Intel Fellow Updates on High-NA EUV Lithography Advancements

ASML Holding NV, based in Veldhoven, The Netherlands, is currently in the process of integrating and calibrating the Twinscan EXE: 5000 scanner at Intel's R&D site D1X in Hillsboro, Oregon. Mark Phillips, Intel Fellow and director of lithography, hardware, and solutions for Intel Foundry logic technology development, mentioned that Intel will commence development work on the machine later in 2024.

Intel's plans involve utilizing both 0.33NA EUV and 0.55NA EUV in conjunction with other lithography processes to develop and manufacture advanced chips. The initial product proof points are expected to be seen on Intel 18A in 2025, followed by the transition to Intel's 14A process in 2026, as per information shared by Intel.

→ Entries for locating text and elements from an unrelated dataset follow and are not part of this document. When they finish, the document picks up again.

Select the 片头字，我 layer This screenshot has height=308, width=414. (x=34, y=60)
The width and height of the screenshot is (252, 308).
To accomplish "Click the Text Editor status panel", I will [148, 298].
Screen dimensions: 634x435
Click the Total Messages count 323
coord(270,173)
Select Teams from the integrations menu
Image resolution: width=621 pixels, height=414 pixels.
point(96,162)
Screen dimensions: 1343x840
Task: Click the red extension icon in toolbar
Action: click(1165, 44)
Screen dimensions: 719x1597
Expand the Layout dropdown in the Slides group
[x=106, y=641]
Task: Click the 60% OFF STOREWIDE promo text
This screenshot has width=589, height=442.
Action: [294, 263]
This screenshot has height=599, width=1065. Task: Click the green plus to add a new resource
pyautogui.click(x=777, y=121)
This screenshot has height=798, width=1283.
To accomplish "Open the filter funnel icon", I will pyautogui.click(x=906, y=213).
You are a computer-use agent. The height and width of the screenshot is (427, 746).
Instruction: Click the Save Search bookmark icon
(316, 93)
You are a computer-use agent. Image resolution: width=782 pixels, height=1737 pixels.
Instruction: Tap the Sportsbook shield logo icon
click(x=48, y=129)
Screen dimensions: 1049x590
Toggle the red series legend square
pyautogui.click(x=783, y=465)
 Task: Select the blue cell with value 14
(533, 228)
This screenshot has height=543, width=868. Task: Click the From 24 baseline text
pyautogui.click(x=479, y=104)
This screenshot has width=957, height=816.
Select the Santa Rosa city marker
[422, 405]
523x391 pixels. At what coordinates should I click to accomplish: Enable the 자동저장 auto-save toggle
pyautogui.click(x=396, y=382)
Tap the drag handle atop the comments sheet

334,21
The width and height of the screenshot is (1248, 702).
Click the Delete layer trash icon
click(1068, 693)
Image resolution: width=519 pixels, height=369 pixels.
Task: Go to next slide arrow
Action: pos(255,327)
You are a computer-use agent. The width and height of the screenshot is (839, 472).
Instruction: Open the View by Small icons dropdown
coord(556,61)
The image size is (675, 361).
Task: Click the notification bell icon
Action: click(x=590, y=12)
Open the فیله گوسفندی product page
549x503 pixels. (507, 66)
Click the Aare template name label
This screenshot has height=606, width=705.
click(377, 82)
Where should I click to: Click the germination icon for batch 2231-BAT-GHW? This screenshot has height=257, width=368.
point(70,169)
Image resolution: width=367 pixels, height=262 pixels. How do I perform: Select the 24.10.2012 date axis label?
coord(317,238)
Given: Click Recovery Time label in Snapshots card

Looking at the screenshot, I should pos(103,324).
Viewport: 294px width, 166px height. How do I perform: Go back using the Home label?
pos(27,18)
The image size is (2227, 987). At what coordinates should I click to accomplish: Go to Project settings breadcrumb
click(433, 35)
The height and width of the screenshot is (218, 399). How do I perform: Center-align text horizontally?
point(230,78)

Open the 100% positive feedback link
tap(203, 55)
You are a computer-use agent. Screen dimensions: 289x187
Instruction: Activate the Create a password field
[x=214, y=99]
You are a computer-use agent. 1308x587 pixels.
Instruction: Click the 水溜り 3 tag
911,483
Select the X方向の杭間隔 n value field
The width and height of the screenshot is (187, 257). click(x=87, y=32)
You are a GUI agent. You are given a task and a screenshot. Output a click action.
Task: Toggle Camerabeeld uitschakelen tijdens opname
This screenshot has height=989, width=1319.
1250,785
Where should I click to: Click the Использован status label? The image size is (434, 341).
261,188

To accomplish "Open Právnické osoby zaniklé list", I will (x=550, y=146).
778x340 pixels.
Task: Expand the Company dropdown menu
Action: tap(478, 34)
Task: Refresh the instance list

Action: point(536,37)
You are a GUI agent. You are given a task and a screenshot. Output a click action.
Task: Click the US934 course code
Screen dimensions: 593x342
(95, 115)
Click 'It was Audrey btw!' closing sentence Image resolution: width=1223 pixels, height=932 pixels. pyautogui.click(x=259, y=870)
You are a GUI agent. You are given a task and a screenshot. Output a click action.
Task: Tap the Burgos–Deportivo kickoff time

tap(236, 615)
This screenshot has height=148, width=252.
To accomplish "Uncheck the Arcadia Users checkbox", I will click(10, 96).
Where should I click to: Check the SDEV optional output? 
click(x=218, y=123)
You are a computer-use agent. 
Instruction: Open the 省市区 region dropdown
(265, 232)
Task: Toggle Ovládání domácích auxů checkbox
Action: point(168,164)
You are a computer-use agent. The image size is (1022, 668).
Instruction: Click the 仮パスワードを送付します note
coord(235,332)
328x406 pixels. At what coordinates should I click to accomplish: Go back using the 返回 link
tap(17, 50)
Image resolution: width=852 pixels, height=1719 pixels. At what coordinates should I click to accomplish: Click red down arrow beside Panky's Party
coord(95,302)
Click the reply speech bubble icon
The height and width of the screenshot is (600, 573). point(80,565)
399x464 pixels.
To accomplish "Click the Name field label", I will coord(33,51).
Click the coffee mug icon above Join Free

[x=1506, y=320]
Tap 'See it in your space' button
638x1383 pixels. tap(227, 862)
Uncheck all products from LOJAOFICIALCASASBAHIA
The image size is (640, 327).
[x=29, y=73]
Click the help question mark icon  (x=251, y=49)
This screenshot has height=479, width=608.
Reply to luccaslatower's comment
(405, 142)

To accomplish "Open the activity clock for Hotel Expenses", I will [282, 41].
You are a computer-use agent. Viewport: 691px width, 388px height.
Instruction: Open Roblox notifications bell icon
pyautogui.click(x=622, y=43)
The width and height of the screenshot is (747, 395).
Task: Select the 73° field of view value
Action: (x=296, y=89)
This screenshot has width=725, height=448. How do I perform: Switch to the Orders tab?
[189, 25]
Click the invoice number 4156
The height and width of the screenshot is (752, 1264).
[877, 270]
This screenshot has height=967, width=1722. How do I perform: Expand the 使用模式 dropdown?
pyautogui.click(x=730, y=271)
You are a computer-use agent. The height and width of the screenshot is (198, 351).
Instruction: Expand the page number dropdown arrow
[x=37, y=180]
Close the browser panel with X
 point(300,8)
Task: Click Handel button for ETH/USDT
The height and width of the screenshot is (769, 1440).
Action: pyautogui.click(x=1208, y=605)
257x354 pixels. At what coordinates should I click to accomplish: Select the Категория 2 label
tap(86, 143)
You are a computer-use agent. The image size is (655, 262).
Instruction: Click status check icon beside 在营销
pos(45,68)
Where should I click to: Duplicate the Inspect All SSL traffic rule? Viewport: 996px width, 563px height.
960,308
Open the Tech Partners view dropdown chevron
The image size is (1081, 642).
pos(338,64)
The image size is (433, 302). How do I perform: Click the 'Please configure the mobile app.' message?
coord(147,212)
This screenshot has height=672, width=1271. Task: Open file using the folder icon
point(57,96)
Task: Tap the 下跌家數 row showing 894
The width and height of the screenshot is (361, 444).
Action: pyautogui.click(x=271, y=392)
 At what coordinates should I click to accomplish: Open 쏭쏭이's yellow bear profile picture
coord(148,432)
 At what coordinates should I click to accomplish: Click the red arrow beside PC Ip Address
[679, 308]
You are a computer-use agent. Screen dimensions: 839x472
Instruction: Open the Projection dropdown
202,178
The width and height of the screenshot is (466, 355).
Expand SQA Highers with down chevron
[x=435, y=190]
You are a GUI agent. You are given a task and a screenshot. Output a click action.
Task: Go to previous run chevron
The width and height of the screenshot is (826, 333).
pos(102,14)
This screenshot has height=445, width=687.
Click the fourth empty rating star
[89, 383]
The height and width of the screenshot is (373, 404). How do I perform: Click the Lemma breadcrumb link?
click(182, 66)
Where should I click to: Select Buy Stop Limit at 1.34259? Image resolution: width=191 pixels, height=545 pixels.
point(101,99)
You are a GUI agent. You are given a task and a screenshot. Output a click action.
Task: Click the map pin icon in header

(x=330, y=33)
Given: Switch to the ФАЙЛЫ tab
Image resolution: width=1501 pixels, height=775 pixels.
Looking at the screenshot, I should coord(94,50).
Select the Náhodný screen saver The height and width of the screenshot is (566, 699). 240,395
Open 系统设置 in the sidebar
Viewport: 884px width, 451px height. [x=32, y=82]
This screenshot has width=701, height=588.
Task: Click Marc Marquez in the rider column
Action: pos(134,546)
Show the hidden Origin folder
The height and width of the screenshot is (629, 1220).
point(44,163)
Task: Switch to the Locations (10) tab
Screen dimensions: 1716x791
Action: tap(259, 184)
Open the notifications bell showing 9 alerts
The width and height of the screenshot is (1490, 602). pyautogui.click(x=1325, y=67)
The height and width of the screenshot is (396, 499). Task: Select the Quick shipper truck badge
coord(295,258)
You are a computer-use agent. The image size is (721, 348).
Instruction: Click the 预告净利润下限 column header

During a conference call with journalists discussing high-NA EUV, Phillips highlighted the capabilities of high-NA EUV technology. It is anticipated that high NA EUV will be capable of printing features up to 1.7 times smaller than existing EUV tools, enabling 2D feature scaling and up to 2.9 times more density. The higher imaging contrast provided by High NA EUV allows for less light per exposure, reducing the time needed to print each layer and increasing wafer output.

Phillips expressed his belief that high-NA technology will cater to leading-edge chip manufacturing down to 1 angstrom and below, essentially reaching the dimensions of a single atom. He also mentioned his expectation of at least three generations of high NA technology, emphasizing that a reduction in EUV wavelength from the current 13.5nm is not foreseen as a viable lithography advancement in the near future.

Despite the advancements in high-NA EUV lithography, challenges persist. The implementation of high-NA optics results in a reduction in the maximum field size of the reticle due to the use of an anamorphic lens array. This reduction leads to a halving of the standard reticle limit from 26mm by 33mm for conventional EUVL to 26mm by 13.5mm, driven by the enhanced resolution capabilities of high-NA EUV lithography.